With all this said, I just want to extend a BIG thank you to everyone involved in RetroArch/Lakka that has made something like this possible! I’ve had plans of creating a really slick “fixed”, console-like setup with a nice interface and low input lag for years and RetroArch has finally enabled that for me. In the process, I got to contribute which was fun and will hopefully be of benefit to others as well. :slight_smile:

Looking forward to future developments!


Damn man, that’s pretty slick. Although it’s not exactly something I have a use for currently since I use Launchbox on a Windows PC I love seeing people doing stuff like this.
Any plans to release this to the public ?
P.S. Thanks for your input lag testing and contributions to getting it lower on the NES and SNES cores.


I think it’s safe to say you can thank yourself too for implementing that nice feature everyone can enjoy now.
Don’t be too hard with your kids making them start with NES Batman, give them some time to improve their skills! :kissing:

@lordmonkus It’s already part of the nightly build.


Ahh nice, I generally don’t bother with the nightly builds.


That’s really great to hear, and we appreciate the work you’ve put in, as well!

My daughter just turned three and is becoming more interested in video games, though she still doesn’t really get the concept of a win-condition yet… One of her little friends has been playing Super Mario Run, which that girl’s mother suggested as a way to introduce and instill the whole “run to the right” convention.


I didn’t say thank you on this way. It was on the frontpage.

Since I started to use it back 2015 I left the others standalone versions away.

Recently this year I have been using Retroarch in KMS/DRM mode by using an old laptop computer. I made a setup with Archlinux, it login automatically, it has an ssh server to allow me remote control. Hence, i can put games in it, start retroarch or simple shutdown :slight_smile:

So guys, I whatever people who are involved on this developer I want to say, THANKS YOU.


Thank you! I love this program!


Thanks to everyone that made this emulation revolution a reality.

What if there was a way to offload the OS specific programming of a GUI, Drivers, and feature integration into a standardized platform that created a level of obfuscation that allowed emulation developers to focus on making the best possible core without re-inventing the wheel? RetroArch Anyone?

I think it’s going to be awhile before individual emulators disappear but perhaps a strong following of developers, dedication and focus, is what will propel the descendants of the RA emulation sandbox to truly be able to do it all.


thank the team for the new audio-emulation (+low pass filter) for Genesis Core. great work!!!


Thank you for this outstanding software!

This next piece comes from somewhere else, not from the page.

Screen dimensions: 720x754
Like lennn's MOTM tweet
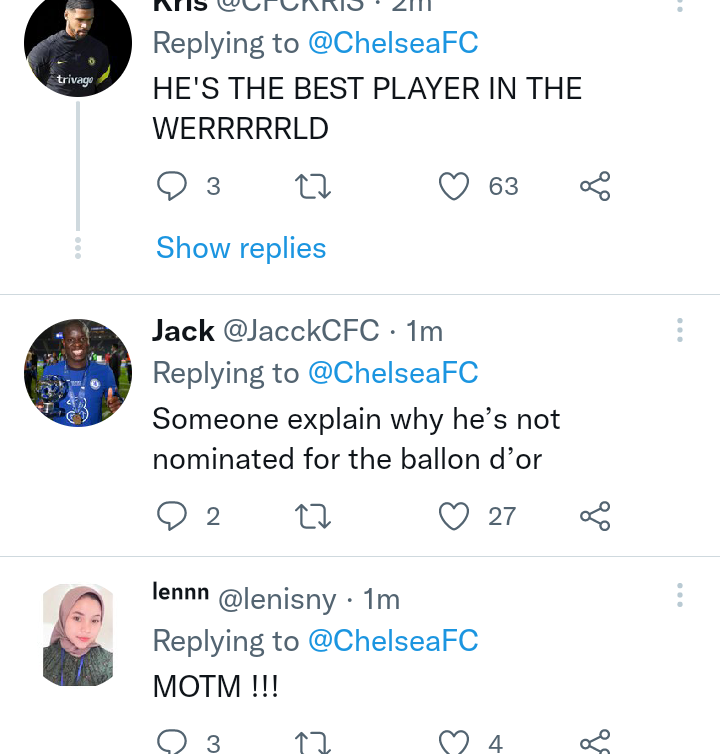pyautogui.click(x=454, y=742)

I’ve lost A LOT of sleep in the last week. Haha.

I am having a problem with the new version 1.6.9 though. I tried to post a new topic, but I guess since I just joined today I don’t have that option yet. Since updating from 1.6.7 my config files are screwed up, the default and core options. Instead of having a line by line file of all of the options everything is now in one giant paragraph. How do I fix this without starting over?


What program are you using to look at them? That happens sometimes when I look at them in Notepad, but Notepad++ always handles them better.


Yes, it was Notepad. I downloaded Notepad++ and it works fine now. Thanks.